◆ Recorded data
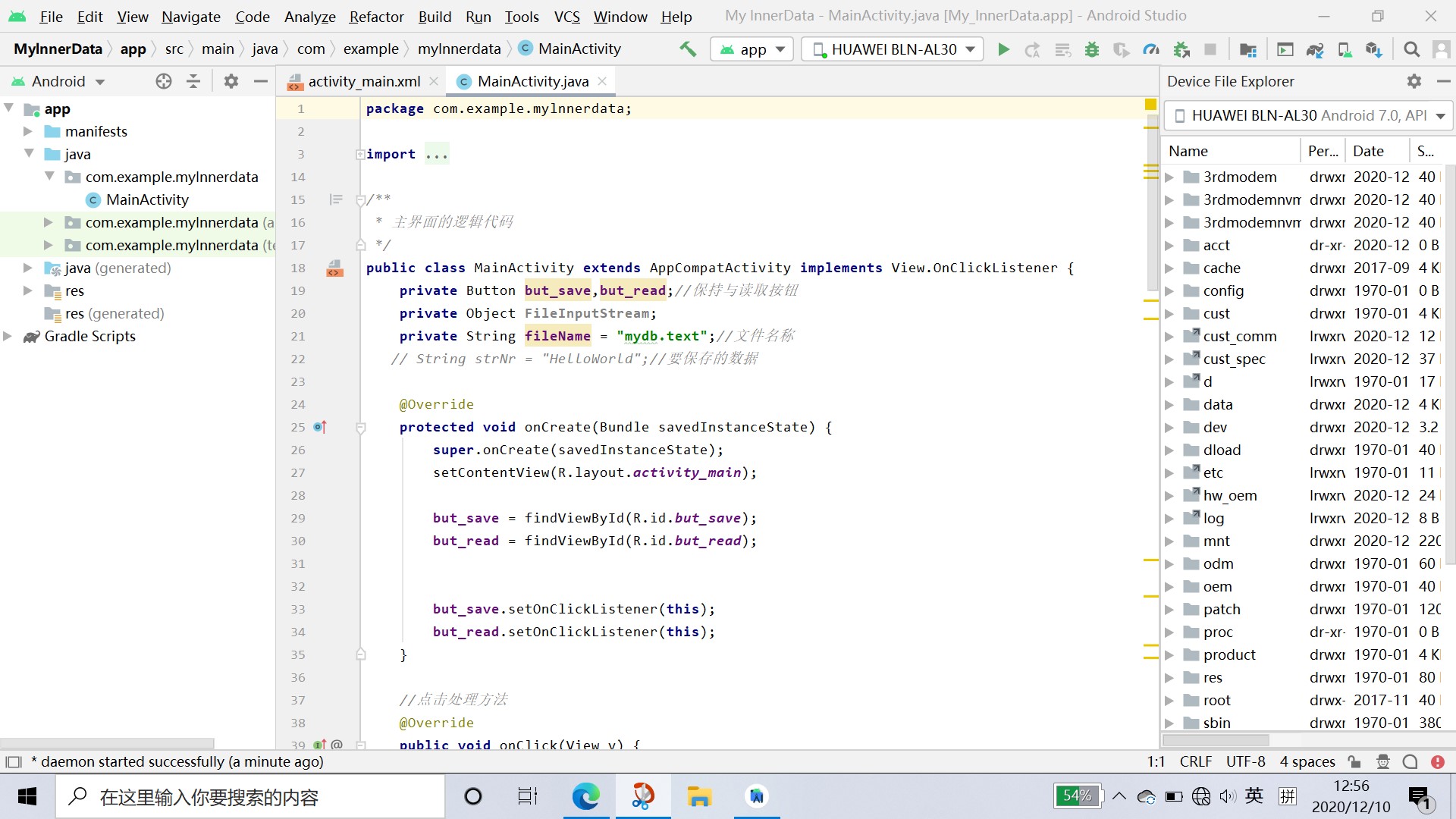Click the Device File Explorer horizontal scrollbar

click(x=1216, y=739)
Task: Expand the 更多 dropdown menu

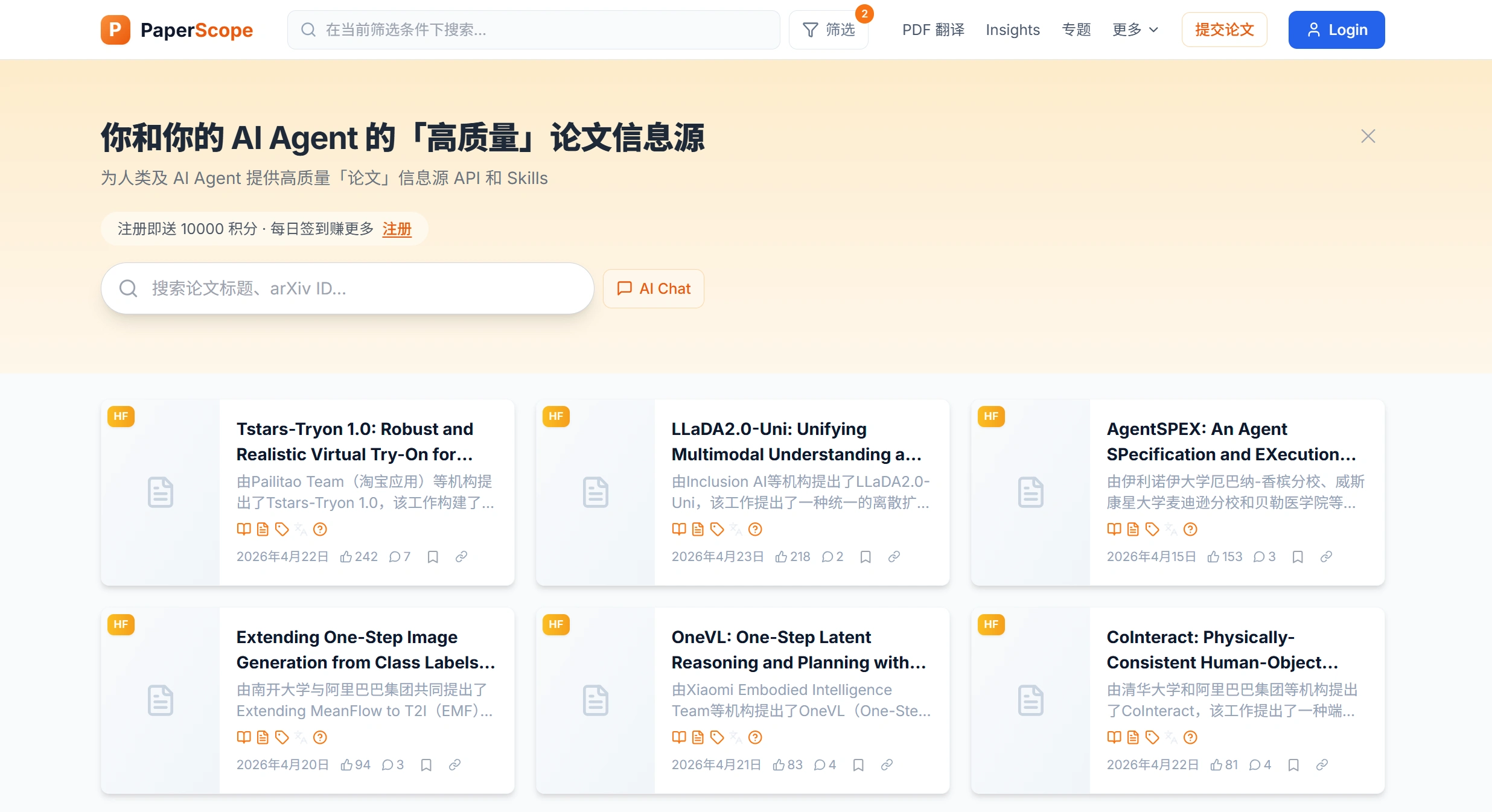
---
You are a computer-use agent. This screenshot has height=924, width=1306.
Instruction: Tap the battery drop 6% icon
...
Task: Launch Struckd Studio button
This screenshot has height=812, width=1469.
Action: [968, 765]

◆ Problem description
Whenever the string "Task" shows up in a line above, copy that line.

◆ Exercise solution
Task: Expand the 更多 dropdown menu
Task: Launch Struckd Studio button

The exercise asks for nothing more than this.